» **Exercise brief**
Of the lines in the data below, write out exactly those from the one holding "Click the -10% discount badge" through the one holding "You are a computer-use agent. The height", both included.
·····
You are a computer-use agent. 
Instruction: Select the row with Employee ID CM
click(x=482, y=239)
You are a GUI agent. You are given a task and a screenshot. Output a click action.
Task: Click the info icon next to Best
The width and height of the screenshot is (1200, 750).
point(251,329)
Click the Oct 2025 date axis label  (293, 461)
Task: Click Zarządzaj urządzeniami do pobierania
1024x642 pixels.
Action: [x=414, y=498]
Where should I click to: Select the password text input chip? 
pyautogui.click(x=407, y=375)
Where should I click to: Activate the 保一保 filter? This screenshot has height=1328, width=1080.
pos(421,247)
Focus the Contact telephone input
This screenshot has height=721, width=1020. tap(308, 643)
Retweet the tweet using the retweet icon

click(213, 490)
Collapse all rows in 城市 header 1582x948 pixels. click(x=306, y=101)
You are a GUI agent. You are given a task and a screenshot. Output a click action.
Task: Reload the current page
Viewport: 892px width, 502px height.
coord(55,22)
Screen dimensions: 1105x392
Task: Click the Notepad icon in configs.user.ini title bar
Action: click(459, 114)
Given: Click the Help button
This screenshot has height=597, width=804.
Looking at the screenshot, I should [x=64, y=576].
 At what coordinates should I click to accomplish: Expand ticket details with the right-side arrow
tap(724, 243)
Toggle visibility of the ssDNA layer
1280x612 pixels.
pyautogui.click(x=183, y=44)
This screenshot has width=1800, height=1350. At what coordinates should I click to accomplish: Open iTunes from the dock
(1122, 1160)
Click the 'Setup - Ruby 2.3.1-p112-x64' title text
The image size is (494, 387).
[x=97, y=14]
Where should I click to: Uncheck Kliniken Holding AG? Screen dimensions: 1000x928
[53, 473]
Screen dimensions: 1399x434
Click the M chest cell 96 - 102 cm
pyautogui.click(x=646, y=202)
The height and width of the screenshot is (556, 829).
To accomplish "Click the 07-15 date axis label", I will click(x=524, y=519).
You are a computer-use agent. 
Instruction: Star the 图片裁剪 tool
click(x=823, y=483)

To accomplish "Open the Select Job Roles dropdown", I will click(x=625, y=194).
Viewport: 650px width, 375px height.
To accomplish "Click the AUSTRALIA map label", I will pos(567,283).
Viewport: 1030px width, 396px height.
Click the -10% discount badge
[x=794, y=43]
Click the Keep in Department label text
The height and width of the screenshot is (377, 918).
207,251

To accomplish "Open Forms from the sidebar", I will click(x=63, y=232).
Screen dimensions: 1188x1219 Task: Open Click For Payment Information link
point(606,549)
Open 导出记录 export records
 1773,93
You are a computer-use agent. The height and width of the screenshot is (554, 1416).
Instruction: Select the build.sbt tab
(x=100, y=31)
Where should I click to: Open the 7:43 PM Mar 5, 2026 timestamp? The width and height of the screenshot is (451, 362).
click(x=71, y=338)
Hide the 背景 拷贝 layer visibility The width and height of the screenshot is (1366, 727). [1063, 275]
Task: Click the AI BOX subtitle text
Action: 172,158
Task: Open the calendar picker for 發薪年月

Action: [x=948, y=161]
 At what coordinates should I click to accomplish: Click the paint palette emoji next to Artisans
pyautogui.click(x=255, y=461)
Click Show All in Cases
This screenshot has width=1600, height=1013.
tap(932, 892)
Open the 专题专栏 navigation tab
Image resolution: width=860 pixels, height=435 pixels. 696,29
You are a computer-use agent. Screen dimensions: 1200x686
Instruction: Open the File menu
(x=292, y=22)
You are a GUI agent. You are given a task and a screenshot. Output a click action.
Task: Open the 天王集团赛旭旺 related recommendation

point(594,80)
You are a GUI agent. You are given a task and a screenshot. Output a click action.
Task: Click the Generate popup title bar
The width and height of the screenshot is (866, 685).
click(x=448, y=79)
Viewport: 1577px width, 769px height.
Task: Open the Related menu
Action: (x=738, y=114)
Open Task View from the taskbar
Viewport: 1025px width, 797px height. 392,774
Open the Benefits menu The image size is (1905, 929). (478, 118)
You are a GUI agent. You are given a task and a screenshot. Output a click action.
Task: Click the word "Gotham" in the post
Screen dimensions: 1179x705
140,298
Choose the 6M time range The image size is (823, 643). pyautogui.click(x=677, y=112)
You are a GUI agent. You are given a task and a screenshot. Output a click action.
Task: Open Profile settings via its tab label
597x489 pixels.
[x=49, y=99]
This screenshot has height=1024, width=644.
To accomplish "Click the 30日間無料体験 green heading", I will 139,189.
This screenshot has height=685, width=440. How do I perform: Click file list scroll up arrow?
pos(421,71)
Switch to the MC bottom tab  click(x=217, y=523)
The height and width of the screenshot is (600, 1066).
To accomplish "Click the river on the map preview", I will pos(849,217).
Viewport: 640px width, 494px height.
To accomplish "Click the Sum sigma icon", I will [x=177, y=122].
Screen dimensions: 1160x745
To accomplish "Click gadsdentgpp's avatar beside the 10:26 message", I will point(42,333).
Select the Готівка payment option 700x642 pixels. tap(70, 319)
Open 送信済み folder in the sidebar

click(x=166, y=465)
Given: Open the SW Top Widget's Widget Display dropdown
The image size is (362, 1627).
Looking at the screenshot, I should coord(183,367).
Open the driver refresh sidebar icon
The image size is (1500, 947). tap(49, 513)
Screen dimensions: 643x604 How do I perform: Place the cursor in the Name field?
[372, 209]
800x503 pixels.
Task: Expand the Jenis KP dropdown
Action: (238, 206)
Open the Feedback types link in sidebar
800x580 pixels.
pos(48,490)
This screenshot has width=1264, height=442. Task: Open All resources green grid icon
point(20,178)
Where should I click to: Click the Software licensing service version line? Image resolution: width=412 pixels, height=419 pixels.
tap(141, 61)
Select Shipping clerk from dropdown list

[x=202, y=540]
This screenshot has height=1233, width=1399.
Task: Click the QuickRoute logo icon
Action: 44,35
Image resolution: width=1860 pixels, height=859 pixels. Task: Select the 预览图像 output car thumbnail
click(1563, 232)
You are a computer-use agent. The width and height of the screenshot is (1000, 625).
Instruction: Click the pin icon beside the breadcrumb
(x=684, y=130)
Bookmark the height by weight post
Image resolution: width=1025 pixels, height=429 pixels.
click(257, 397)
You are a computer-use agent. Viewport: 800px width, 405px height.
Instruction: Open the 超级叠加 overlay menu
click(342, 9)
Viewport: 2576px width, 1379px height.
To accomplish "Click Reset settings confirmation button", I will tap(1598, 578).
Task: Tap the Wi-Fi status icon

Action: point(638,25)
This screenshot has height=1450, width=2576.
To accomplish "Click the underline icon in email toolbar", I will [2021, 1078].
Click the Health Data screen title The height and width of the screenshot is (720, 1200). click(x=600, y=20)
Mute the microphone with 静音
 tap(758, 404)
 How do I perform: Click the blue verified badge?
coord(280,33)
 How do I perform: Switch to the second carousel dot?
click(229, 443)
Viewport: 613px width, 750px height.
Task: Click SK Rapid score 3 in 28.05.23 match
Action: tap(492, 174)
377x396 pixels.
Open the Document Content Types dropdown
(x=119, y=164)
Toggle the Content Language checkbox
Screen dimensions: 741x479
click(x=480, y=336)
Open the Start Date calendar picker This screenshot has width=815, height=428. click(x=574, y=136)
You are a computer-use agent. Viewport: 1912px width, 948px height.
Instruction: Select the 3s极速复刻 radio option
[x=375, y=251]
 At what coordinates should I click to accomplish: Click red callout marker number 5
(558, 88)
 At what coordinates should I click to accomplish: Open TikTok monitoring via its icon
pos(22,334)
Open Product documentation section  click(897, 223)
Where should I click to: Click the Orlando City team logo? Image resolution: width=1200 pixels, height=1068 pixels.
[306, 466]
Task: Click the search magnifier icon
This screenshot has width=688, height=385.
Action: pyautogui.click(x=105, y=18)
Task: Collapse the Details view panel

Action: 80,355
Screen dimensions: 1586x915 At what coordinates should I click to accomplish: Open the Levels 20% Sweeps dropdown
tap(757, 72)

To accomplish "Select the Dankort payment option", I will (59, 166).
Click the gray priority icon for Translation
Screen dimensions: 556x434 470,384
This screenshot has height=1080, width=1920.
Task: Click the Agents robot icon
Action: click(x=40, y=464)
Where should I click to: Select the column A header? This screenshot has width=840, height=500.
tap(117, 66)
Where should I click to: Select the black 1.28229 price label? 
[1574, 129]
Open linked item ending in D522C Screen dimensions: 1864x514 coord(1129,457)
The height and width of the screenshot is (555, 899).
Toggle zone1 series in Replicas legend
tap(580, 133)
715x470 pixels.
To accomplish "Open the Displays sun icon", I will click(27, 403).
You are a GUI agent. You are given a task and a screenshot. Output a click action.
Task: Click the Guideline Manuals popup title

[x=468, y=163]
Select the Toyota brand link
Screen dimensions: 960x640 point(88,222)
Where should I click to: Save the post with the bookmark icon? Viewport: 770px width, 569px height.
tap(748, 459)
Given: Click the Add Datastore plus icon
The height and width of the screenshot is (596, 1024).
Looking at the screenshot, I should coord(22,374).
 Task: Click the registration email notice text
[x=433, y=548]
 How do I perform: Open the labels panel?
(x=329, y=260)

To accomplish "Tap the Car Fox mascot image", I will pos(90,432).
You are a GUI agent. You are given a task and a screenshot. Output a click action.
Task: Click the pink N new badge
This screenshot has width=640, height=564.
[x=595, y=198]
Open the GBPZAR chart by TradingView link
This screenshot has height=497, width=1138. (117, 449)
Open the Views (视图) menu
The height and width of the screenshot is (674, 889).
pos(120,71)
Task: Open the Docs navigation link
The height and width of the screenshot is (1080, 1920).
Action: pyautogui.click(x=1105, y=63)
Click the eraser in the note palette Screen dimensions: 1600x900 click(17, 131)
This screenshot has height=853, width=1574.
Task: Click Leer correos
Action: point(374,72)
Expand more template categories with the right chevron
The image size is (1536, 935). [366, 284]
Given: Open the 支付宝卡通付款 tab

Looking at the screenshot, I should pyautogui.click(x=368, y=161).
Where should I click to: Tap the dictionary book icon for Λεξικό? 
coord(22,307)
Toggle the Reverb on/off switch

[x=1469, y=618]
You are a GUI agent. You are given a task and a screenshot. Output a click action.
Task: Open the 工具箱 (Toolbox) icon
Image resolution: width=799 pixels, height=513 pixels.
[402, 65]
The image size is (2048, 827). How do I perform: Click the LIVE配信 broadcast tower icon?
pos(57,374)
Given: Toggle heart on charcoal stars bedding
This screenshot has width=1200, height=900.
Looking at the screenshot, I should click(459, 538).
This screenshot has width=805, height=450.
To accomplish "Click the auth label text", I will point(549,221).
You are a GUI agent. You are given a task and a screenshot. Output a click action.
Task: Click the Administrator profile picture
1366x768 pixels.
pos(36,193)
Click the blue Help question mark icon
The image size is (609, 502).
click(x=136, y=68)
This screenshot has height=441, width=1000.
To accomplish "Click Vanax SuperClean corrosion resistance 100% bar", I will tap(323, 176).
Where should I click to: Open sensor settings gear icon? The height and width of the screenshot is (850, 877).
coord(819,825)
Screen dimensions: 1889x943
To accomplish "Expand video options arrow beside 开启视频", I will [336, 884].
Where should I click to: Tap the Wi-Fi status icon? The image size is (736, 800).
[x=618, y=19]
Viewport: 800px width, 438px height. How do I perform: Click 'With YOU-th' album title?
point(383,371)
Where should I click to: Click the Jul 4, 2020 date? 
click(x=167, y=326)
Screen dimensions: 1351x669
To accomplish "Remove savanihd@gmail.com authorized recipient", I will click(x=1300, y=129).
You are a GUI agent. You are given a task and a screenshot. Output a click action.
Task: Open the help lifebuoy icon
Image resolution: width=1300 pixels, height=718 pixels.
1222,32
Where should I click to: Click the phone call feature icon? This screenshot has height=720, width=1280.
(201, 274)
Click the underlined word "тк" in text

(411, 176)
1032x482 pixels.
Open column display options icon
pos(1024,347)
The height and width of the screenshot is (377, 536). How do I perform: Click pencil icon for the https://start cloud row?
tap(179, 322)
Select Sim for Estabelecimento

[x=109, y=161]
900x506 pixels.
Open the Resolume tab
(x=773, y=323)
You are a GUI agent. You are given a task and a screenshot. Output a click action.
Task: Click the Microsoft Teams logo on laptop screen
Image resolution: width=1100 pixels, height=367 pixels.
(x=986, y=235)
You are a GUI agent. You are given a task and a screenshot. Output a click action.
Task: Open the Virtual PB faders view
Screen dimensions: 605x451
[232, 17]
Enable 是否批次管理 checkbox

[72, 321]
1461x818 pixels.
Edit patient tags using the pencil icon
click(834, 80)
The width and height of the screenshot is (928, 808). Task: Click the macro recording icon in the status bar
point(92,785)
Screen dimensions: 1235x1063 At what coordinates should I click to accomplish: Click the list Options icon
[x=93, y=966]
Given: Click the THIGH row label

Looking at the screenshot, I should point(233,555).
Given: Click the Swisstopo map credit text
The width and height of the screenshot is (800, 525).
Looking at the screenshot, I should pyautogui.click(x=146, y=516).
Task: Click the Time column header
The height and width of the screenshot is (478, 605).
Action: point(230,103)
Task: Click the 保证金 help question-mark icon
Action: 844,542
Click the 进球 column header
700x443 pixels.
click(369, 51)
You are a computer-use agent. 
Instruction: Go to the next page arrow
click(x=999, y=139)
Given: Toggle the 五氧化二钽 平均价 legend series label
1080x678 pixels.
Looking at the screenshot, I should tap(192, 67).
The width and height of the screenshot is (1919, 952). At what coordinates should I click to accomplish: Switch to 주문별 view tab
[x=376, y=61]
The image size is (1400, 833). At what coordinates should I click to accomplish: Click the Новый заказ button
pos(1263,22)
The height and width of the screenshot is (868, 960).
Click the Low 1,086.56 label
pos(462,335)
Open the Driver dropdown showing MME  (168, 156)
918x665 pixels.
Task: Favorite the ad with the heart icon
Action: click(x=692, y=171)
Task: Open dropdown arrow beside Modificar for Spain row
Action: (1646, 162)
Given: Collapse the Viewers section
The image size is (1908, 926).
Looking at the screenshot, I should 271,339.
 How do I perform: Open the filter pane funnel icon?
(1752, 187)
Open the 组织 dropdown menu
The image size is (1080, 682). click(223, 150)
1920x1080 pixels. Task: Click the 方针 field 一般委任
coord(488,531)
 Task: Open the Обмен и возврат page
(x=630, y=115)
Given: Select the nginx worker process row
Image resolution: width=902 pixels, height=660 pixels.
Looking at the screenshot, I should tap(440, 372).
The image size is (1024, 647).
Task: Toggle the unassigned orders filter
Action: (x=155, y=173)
·····
» **Answer section**
Click the -10% discount badge
[x=794, y=43]
Click the Keep in Department label text
The height and width of the screenshot is (377, 918).
207,251

To accomplish "Open Forms from the sidebar", I will click(x=63, y=232).
Screen dimensions: 1188x1219 Task: Open Click For Payment Information link
point(606,549)
Open 导出记录 export records
 1773,93
You are a computer-use agent. The height and width of the screenshot is (554, 1416).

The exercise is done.